Criando uma atmosfera respirável
A criação de uma atmosfera rica em oxigénio, capaz de suportar vida complexa, levaria séculos, e possivelmente muito mais tempo.
Os pesquisadores pretendem começar dentro de uma habitação gigante com cerca de 100 metros de altura. Dentro deste ambiente confinado, o oxigênio respiratório pode ser produzido pela fotossíntese ou pela eletrólise da água. Com o tempo, as plantas que se espalham para fora da cúpula poderão lentamente adicionar oxigénio à atmosfera mais ampla, embora a equipa estime que seriam necessários cerca de mil anos para produzir oxigénio natural. Se tiverem sucesso, os futuros exploradores poderão eventualmente viver em Marte sem depender de cúpulas protetoras.

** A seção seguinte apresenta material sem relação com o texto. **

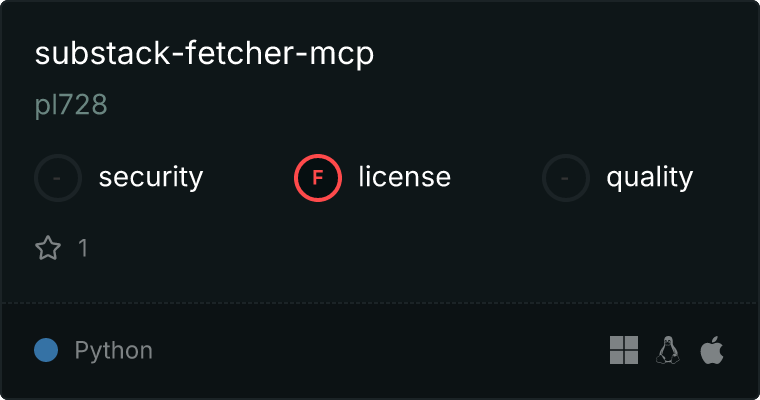
Task: Click dash inside quality circle
Action: [565, 178]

As principais incógnitas científicas permanecem
A proposta também destaca questões fundamentais que devem ser respondidas antes que qualquer esforço em grande escala possa ser considerado.
Os cientistas ainda não sabem o que existe sob o vasto gelo de Marte. Eles precisam de uma melhor compreensão de como as tempestades de poeira podem mudar à medida que o planeta aquece e humedece. Outra questão importante é se Marte tem material suficiente para a eletrólise da água em grande escala, ou se esses recursos devem ser transportados da Terra com grandes custos.
Questões éticas sobre a mudança de Marte
Os obstáculos científicos são apenas parte do desafio. A terraformação de Marte também levantará questões éticas profundas.
Qualquer transformação em grande escala do planeta poderia apagar permanentemente partes da sua história natural, limitando futuras oportunidades de estudar Marte no seu estado original. Se existir vida indígena marciana, mesmo como organismos microscópicos, a introdução de vida baseada na Terra poderia destruí-la antes de ser totalmente compreendida.
Ao mesmo tempo, os pesquisadores argumentam que o estudo da terraformação pode trazer benefícios importantes mais perto de casa. As tecnologias desenvolvidas para sustentar a vida em Marte, incluindo culturas resistentes à dessecação e sistemas eficientes de suporte à vida em circuito fechado, poderiam melhorar a sustentabilidade na Terra. Os avanços em tecnologias amigas do ambiente concebidas para a exploração espacial também poderão encontrar aplicações valiosas no nosso próprio planeta.
Como entusiasta do espaço profundo, considero a mudança de pensamento particularmente interessante. O resumo do workshop não sugere que a humanidade começará a terraformar Marte amanhã. Em vez disso, exige uma cuidadosa investigação laboratorial, modelos climáticos mais sofisticados e, possivelmente, experiências de menor escala em futuras missões a Marte para explorar estratégias locais de aquecimento.
Antes de tentar remodelar um planeta inteiro, precisamos primeiro de uma compreensão mais profunda de Marte, juntamente com as consequências científicas, ambientais e éticas da sua mudança. A conversa é “Podemos?” Afastando-se lentamente de perguntar. E para perguntar “Devemos, e se sim, como?” Este pode ser o movimento mais significativo de todos os tempos.